Tuesday, December 20, 2016

My New lifetime daily challenge

Bonjour and Hello internet world.  Recently my brother died and its making me think about things in another perspective.  I watched a video about doing 30 day challenges and when I got to thinking about my own life, I got to thinking about my legacy. 

What is my legacy going to be?  What will people think about me when I die.  Will they ever have known me?  The real me?  How comfortable am I with sharing my thoughts with the public world?   

To be honest, I often question my own thoughts and beliefs and I wonder what it is I really believe.  But Id like my son and those who know me to know something about me, the real me.  Thats why Im committing to writing something every day for the rest of my life.  If I die, at least my son can read some things I wrote. 

Normally, doing anything for every day for the rest of my life sounds like a big task.  But Im not putting a word count to this goal.  Perhaps I will write a single sentence certain days.  Perhaps I will write pages on other days.  But Id like to talk about something each day.

I find my ideas become clear when I write.  There is something about writing that clears my thinking.  Writing takes longer then talking and this speed change seems to do something to my creative processes and my logical thinking.  I also find it strangely therapeutic in a strange way.

For my first post Id like to simple express the importance of love.  I feel like love is important and perhaps the strange phrase "God is Love".  Perhaps it is true.

Perhaps God is love, but just because God is love, doesnt mean we always are as people.   We humans demand some level of respect from each other, this is why love often isnt enough in many different kinds of relationships.  Its not enough to just love someone, we expect respect.

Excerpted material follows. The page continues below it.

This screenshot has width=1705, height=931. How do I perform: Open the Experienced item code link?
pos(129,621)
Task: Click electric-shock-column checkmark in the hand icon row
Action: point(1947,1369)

If none is present, it is hard to show the love we would have for them which I believe is the natural state.  When we show no respect to others by harming them or disrespecting them, most people respond by denying this person love.   I believe love always exists and deep down, subconsciously, is still there, but we deny the expression of it.

I believe love is the original condition of the human spirit.  But when we are hurt by someone, we deny this person the expression of love.  When we deny love to someone, this person becomes disrespected themselves on some level and after this point, the process becomes endless. 

Conclusion, try to respect others.  No one is perfect, but respect is crucial.  Because if none is shown the relationship may as well be dead.